> **What you will do**
Repeat only the stretch of lines below that runs from the line with "Upload attachment for" through the line with "Given: Click the System.Data.SQLite.EF6", unaltered.

#### Records provided ####

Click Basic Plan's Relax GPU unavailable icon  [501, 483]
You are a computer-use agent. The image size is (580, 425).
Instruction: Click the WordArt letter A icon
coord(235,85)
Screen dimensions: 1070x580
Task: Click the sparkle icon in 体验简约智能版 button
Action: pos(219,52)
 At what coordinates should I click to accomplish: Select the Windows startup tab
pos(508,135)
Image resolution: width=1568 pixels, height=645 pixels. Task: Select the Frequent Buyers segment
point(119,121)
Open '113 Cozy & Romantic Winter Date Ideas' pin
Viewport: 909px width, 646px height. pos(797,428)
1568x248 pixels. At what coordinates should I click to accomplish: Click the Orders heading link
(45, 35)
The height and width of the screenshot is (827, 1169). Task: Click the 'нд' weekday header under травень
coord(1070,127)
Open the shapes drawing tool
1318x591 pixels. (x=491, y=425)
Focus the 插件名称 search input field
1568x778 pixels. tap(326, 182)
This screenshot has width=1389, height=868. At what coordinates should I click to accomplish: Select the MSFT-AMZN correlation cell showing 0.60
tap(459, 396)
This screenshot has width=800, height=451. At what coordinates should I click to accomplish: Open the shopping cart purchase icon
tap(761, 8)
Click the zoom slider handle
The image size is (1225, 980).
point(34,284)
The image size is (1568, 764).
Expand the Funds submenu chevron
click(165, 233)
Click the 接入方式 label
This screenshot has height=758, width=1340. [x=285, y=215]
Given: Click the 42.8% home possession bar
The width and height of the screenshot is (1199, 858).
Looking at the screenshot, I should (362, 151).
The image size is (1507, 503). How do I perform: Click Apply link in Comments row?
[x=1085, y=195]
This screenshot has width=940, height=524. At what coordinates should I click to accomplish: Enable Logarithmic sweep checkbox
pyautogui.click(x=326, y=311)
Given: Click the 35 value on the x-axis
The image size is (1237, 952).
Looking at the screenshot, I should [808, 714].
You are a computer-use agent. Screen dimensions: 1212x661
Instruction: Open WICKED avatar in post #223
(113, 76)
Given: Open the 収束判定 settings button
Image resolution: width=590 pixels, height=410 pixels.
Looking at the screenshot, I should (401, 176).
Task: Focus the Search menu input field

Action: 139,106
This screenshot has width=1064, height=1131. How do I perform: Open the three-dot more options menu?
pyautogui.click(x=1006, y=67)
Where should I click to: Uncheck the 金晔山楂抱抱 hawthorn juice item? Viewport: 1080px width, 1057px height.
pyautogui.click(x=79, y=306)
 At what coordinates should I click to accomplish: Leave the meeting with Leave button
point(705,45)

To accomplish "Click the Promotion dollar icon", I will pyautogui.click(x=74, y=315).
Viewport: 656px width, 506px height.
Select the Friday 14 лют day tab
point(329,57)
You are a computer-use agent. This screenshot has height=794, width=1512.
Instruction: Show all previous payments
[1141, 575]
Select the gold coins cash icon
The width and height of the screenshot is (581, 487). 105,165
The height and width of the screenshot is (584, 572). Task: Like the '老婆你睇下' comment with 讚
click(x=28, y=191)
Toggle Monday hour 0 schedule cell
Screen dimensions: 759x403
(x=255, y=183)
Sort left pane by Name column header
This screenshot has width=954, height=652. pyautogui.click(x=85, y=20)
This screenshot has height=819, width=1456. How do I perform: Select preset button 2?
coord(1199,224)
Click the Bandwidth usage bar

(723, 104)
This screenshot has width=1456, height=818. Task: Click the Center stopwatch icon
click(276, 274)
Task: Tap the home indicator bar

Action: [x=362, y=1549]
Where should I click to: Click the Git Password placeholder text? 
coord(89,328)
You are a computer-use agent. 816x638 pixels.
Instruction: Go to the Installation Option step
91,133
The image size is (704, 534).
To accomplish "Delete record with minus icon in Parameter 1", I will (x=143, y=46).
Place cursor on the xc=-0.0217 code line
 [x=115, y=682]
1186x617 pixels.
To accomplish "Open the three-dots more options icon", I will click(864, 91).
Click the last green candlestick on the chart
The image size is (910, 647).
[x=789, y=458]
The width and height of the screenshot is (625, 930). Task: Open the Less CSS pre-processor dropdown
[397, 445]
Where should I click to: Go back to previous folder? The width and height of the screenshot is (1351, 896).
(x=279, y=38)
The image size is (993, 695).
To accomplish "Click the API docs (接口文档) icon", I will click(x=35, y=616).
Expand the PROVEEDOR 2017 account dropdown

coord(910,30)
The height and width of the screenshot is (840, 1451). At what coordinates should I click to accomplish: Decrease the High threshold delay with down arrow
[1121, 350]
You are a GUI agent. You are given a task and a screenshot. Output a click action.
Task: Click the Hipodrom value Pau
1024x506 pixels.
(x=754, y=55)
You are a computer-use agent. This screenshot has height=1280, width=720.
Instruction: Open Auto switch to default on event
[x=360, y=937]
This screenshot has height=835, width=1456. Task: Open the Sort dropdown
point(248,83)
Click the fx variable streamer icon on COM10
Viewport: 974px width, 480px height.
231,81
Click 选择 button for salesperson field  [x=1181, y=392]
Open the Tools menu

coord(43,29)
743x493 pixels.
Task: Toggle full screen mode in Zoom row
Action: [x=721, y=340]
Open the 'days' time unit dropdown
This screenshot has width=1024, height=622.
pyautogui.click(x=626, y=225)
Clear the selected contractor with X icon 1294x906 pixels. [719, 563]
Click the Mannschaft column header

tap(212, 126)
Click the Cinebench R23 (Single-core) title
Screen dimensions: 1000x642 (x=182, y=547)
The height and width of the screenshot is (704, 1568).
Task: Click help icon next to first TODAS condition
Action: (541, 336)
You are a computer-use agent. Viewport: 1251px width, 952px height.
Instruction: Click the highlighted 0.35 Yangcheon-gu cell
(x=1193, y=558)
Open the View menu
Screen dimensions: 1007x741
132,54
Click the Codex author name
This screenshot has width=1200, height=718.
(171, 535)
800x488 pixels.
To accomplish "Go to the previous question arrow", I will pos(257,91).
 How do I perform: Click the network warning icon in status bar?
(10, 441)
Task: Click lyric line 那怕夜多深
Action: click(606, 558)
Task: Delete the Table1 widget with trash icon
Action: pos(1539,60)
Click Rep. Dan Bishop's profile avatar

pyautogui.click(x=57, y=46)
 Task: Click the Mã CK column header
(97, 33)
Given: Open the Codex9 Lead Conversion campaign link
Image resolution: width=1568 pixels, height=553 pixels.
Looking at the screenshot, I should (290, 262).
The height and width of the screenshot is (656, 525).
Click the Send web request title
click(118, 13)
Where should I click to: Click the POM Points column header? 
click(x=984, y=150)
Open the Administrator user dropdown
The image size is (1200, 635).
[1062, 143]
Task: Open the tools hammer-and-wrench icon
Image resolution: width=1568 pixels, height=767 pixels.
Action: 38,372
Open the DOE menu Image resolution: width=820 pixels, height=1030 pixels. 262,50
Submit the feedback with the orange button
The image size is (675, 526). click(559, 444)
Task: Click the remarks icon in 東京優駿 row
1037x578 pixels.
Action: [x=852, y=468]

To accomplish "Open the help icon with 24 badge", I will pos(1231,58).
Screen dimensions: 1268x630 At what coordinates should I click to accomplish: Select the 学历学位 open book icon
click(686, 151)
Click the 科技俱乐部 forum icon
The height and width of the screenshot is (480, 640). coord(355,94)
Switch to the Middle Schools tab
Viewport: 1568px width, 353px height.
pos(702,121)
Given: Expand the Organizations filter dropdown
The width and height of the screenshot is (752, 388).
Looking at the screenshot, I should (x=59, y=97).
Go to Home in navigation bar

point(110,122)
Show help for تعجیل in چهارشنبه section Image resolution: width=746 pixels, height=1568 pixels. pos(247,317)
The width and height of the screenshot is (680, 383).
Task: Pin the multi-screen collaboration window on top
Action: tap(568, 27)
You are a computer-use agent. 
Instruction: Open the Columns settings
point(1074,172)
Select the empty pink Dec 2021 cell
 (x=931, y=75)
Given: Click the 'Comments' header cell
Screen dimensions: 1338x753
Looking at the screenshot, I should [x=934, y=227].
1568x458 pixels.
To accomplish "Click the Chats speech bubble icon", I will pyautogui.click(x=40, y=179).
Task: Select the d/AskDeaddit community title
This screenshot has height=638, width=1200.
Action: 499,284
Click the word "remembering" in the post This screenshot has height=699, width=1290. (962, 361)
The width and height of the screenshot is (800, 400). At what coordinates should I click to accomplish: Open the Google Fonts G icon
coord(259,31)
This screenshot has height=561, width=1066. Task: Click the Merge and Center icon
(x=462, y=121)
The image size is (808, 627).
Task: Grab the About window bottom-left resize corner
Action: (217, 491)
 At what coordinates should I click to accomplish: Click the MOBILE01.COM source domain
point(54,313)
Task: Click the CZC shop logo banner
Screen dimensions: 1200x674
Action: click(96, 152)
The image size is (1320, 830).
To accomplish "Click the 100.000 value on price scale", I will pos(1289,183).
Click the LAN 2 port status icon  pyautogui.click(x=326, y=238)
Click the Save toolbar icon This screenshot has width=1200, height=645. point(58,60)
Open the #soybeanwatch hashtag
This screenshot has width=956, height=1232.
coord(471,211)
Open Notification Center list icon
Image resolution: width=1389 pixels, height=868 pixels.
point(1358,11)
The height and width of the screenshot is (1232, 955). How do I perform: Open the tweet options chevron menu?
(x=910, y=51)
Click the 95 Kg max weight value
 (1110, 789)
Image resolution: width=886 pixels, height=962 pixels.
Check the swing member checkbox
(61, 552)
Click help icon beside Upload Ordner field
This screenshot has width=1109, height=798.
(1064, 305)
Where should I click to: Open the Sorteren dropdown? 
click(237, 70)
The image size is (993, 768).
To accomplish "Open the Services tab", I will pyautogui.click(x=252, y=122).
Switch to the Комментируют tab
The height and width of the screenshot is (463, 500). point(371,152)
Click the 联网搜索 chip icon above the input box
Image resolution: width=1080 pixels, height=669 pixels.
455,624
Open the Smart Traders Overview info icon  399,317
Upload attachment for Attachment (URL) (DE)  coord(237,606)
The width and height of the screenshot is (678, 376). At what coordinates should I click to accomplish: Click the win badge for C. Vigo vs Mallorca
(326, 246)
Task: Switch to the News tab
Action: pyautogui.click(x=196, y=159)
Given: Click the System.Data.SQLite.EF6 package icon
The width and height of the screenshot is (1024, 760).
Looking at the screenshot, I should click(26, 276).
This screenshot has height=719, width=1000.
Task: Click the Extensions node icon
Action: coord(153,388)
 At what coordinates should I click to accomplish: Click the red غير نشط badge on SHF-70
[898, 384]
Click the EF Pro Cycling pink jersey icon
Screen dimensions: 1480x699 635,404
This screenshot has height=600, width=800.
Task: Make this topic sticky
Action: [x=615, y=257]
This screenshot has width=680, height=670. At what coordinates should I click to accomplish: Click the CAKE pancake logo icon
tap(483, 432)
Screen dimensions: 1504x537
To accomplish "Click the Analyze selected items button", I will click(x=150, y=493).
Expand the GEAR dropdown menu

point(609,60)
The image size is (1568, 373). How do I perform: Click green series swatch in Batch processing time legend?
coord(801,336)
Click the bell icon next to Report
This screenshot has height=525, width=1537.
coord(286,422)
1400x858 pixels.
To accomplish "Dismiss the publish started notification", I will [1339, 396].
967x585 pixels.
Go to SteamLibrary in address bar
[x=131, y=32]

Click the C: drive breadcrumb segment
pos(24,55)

####

> **Solution for this exercise**
Upload attachment for Attachment (URL) (DE)  coord(237,606)
The width and height of the screenshot is (678, 376). At what coordinates should I click to accomplish: Click the win badge for C. Vigo vs Mallorca
(326, 246)
Task: Switch to the News tab
Action: pyautogui.click(x=196, y=159)
Given: Click the System.Data.SQLite.EF6 package icon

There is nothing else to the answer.